*Records for the exercise*.

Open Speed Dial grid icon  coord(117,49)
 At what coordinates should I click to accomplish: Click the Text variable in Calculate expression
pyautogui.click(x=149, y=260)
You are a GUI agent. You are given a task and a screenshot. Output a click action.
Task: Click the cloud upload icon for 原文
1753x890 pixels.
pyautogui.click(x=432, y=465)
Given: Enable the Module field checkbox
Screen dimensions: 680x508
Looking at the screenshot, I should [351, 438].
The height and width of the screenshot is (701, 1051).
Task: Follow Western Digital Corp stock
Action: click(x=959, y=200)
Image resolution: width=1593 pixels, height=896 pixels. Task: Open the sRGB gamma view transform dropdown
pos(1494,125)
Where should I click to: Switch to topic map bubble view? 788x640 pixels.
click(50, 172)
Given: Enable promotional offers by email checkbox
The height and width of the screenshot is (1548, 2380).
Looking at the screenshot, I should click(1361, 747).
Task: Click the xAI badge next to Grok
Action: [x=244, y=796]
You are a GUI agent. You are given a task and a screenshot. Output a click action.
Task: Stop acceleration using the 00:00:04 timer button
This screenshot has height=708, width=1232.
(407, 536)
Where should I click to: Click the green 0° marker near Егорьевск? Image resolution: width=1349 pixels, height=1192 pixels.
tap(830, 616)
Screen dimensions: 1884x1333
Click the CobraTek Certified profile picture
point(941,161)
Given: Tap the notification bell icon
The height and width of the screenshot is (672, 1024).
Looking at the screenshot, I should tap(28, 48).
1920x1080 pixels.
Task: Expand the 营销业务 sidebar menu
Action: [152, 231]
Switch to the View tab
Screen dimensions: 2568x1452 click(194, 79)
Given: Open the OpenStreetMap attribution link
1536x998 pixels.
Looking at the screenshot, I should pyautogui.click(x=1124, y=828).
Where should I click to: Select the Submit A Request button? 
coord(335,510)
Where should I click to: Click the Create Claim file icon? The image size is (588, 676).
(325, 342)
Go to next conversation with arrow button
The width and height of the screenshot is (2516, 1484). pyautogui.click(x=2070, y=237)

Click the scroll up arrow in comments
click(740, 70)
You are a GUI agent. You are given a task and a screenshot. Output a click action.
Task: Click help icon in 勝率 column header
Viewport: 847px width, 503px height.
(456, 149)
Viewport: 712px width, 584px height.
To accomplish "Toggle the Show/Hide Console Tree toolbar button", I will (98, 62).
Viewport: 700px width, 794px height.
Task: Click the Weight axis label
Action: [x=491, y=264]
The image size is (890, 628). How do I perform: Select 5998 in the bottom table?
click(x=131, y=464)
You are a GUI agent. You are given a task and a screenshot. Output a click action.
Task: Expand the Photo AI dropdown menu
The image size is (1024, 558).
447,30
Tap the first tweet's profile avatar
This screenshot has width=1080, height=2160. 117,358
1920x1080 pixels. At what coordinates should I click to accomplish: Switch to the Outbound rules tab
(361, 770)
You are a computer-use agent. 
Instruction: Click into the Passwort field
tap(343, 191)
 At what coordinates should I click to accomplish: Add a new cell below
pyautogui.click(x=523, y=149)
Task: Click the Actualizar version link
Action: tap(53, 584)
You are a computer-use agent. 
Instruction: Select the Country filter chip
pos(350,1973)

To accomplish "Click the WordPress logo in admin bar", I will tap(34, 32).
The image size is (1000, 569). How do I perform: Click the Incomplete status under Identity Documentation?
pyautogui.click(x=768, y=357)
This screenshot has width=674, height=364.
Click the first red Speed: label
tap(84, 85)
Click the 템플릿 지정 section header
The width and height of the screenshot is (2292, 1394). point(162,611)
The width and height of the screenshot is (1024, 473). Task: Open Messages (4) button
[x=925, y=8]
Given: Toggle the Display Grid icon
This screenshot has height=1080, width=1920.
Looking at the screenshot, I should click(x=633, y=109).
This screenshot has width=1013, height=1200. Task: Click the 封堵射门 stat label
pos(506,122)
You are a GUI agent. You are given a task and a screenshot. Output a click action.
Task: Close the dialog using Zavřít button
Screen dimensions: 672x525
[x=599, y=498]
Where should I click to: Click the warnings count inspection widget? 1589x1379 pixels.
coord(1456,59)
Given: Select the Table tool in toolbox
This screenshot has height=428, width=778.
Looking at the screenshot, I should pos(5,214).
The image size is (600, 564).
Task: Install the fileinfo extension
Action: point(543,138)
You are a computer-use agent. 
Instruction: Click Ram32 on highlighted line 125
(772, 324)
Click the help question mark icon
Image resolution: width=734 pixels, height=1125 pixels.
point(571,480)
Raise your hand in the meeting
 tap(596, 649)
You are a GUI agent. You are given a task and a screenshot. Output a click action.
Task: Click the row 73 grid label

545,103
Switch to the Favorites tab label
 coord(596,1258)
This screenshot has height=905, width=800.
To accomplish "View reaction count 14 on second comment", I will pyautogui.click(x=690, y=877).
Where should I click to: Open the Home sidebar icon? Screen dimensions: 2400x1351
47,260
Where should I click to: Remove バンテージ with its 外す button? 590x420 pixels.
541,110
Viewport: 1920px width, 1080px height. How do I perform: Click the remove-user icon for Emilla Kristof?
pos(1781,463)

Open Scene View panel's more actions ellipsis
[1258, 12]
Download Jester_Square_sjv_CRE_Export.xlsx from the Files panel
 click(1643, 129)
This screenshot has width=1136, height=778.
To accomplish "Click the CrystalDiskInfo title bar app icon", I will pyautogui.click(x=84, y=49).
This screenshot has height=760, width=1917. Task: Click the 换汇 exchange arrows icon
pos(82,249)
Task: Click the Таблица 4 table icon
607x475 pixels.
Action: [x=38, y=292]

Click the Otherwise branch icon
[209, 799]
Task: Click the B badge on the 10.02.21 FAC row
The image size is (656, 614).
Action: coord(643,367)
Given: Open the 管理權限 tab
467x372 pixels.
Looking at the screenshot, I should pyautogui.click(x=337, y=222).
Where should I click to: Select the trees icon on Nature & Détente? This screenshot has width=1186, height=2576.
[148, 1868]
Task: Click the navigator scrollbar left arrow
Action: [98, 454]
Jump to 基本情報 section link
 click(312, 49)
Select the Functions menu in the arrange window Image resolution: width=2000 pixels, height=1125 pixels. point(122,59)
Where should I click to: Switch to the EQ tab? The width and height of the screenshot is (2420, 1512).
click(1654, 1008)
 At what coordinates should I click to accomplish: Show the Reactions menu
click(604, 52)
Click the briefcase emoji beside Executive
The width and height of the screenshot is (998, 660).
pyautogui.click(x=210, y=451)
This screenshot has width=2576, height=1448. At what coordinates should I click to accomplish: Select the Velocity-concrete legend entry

*Problem to solve*.
Copy all of the lines above word for word.

*Complete response*.
Open Speed Dial grid icon  coord(117,49)
 At what coordinates should I click to accomplish: Click the Text variable in Calculate expression
pyautogui.click(x=149, y=260)
You are a GUI agent. You are given a task and a screenshot. Output a click action.
Task: Click the cloud upload icon for 原文
1753x890 pixels.
pyautogui.click(x=432, y=465)
Given: Enable the Module field checkbox
Screen dimensions: 680x508
Looking at the screenshot, I should [351, 438].
The height and width of the screenshot is (701, 1051).
Task: Follow Western Digital Corp stock
Action: click(x=959, y=200)
Image resolution: width=1593 pixels, height=896 pixels. Task: Open the sRGB gamma view transform dropdown
pos(1494,125)
Where should I click to: Switch to topic map bubble view? 788x640 pixels.
click(50, 172)
Given: Enable promotional offers by email checkbox
The height and width of the screenshot is (1548, 2380).
Looking at the screenshot, I should click(1361, 747).
Task: Click the xAI badge next to Grok
Action: [x=244, y=796]
You are a GUI agent. You are given a task and a screenshot. Output a click action.
Task: Stop acceleration using the 00:00:04 timer button
This screenshot has height=708, width=1232.
(407, 536)
Where should I click to: Click the green 0° marker near Егорьевск? Image resolution: width=1349 pixels, height=1192 pixels.
tap(830, 616)
Screen dimensions: 1884x1333
Click the CobraTek Certified profile picture
point(941,161)
Given: Tap the notification bell icon
The height and width of the screenshot is (672, 1024).
Looking at the screenshot, I should tap(28, 48).
1920x1080 pixels.
Task: Expand the 营销业务 sidebar menu
Action: [152, 231]
Switch to the View tab
Screen dimensions: 2568x1452 click(194, 79)
Given: Open the OpenStreetMap attribution link
1536x998 pixels.
Looking at the screenshot, I should pyautogui.click(x=1124, y=828).
Where should I click to: Select the Submit A Request button? 
coord(335,510)
Where should I click to: Click the Create Claim file icon? The image size is (588, 676).
(325, 342)
Go to next conversation with arrow button
The width and height of the screenshot is (2516, 1484). pyautogui.click(x=2070, y=237)

Click the scroll up arrow in comments
click(740, 70)
You are a GUI agent. You are given a task and a screenshot. Output a click action.
Task: Click help icon in 勝率 column header
Viewport: 847px width, 503px height.
(456, 149)
Viewport: 712px width, 584px height.
To accomplish "Toggle the Show/Hide Console Tree toolbar button", I will (98, 62).
Viewport: 700px width, 794px height.
Task: Click the Weight axis label
Action: [x=491, y=264]
The image size is (890, 628). How do I perform: Select 5998 in the bottom table?
click(x=131, y=464)
You are a GUI agent. You are given a task and a screenshot. Output a click action.
Task: Expand the Photo AI dropdown menu
The image size is (1024, 558).
447,30
Tap the first tweet's profile avatar
This screenshot has width=1080, height=2160. 117,358
1920x1080 pixels. At what coordinates should I click to accomplish: Switch to the Outbound rules tab
(361, 770)
You are a computer-use agent. 
Instruction: Click into the Passwort field
tap(343, 191)
 At what coordinates should I click to accomplish: Add a new cell below
pyautogui.click(x=523, y=149)
Task: Click the Actualizar version link
Action: tap(53, 584)
You are a computer-use agent. 
Instruction: Select the Country filter chip
pos(350,1973)

To accomplish "Click the WordPress logo in admin bar", I will tap(34, 32).
The image size is (1000, 569). How do I perform: Click the Incomplete status under Identity Documentation?
pyautogui.click(x=768, y=357)
This screenshot has width=674, height=364.
Click the first red Speed: label
tap(84, 85)
Click the 템플릿 지정 section header
The width and height of the screenshot is (2292, 1394). point(162,611)
The width and height of the screenshot is (1024, 473). Task: Open Messages (4) button
[x=925, y=8]
Given: Toggle the Display Grid icon
This screenshot has height=1080, width=1920.
Looking at the screenshot, I should click(x=633, y=109).
This screenshot has width=1013, height=1200. Task: Click the 封堵射门 stat label
pos(506,122)
You are a GUI agent. You are given a task and a screenshot. Output a click action.
Task: Close the dialog using Zavřít button
Screen dimensions: 672x525
[x=599, y=498]
Where should I click to: Click the warnings count inspection widget? 1589x1379 pixels.
coord(1456,59)
Given: Select the Table tool in toolbox
This screenshot has height=428, width=778.
Looking at the screenshot, I should pos(5,214).
The image size is (600, 564).
Task: Install the fileinfo extension
Action: point(543,138)
You are a computer-use agent. 
Instruction: Click Ram32 on highlighted line 125
(772, 324)
Click the help question mark icon
Image resolution: width=734 pixels, height=1125 pixels.
point(571,480)
Raise your hand in the meeting
 tap(596, 649)
You are a GUI agent. You are given a task and a screenshot. Output a click action.
Task: Click the row 73 grid label

545,103
Switch to the Favorites tab label
 coord(596,1258)
This screenshot has height=905, width=800.
To accomplish "View reaction count 14 on second comment", I will pyautogui.click(x=690, y=877).
Where should I click to: Open the Home sidebar icon? Screen dimensions: 2400x1351
47,260
Where should I click to: Remove バンテージ with its 外す button? 590x420 pixels.
541,110
Viewport: 1920px width, 1080px height. How do I perform: Click the remove-user icon for Emilla Kristof?
pos(1781,463)

Open Scene View panel's more actions ellipsis
[1258, 12]
Download Jester_Square_sjv_CRE_Export.xlsx from the Files panel
 click(1643, 129)
This screenshot has width=1136, height=778.
To accomplish "Click the CrystalDiskInfo title bar app icon", I will pyautogui.click(x=84, y=49).
This screenshot has height=760, width=1917. Task: Click the 换汇 exchange arrows icon
pos(82,249)
Task: Click the Таблица 4 table icon
607x475 pixels.
Action: [x=38, y=292]

Click the Otherwise branch icon
[209, 799]
Task: Click the B badge on the 10.02.21 FAC row
The image size is (656, 614).
Action: coord(643,367)
Given: Open the 管理權限 tab
467x372 pixels.
Looking at the screenshot, I should pyautogui.click(x=337, y=222).
Where should I click to: Select the trees icon on Nature & Détente? This screenshot has width=1186, height=2576.
[148, 1868]
Task: Click the navigator scrollbar left arrow
Action: [98, 454]
Jump to 基本情報 section link
 click(312, 49)
Select the Functions menu in the arrange window Image resolution: width=2000 pixels, height=1125 pixels. point(122,59)
Where should I click to: Switch to the EQ tab? The width and height of the screenshot is (2420, 1512).
click(1654, 1008)
 At what coordinates should I click to accomplish: Show the Reactions menu
click(604, 52)
Click the briefcase emoji beside Executive
The width and height of the screenshot is (998, 660).
pyautogui.click(x=210, y=451)
This screenshot has width=2576, height=1448. At what coordinates should I click to accomplish: Select the Velocity-concrete legend entry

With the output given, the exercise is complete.